▶ _INFORMATION_:
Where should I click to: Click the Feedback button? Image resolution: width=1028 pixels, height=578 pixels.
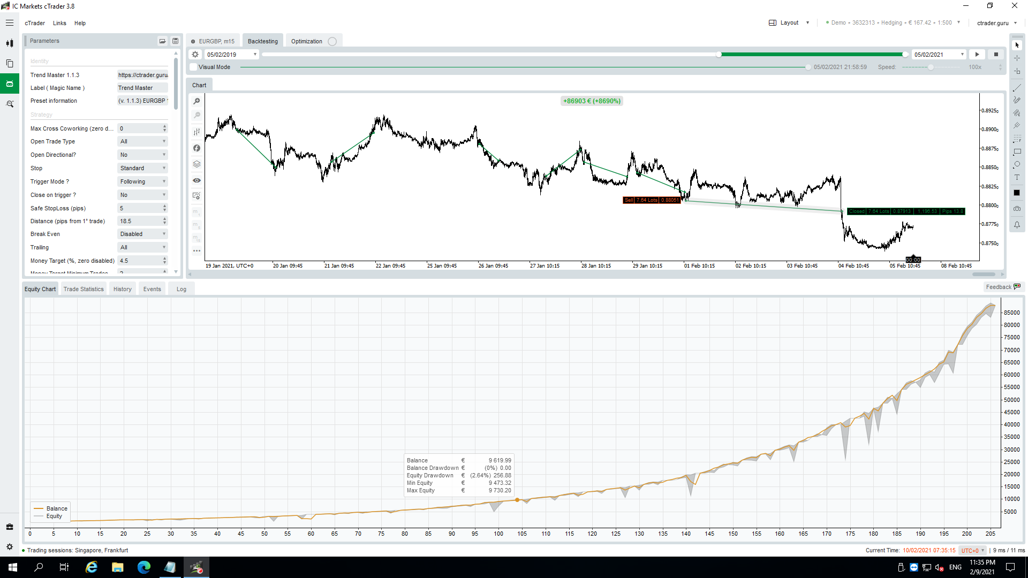(x=1003, y=287)
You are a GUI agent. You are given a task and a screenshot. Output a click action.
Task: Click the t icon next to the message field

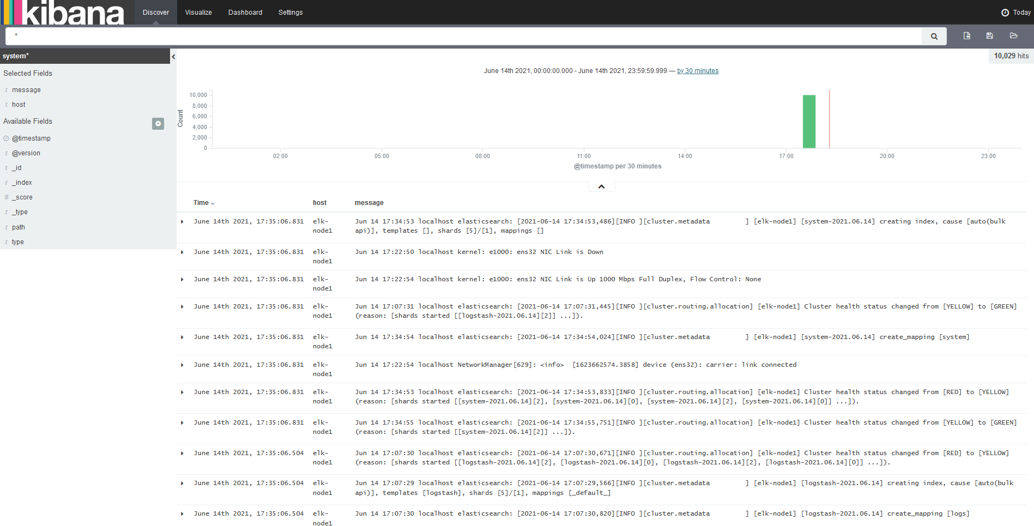(x=6, y=89)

▶ _WHAT IS BEING ASKED_: Everything in the listing above, apart from its pictures, must be repeated exactly.

▶ _PROBLEM SOLUTION_:
Where should I click to: Click the Feedback button? Image resolution: width=1028 pixels, height=578 pixels.
(x=1003, y=287)
You are a GUI agent. You are given a task and a screenshot. Output a click action.
Task: Click the t icon next to the message field

(x=6, y=89)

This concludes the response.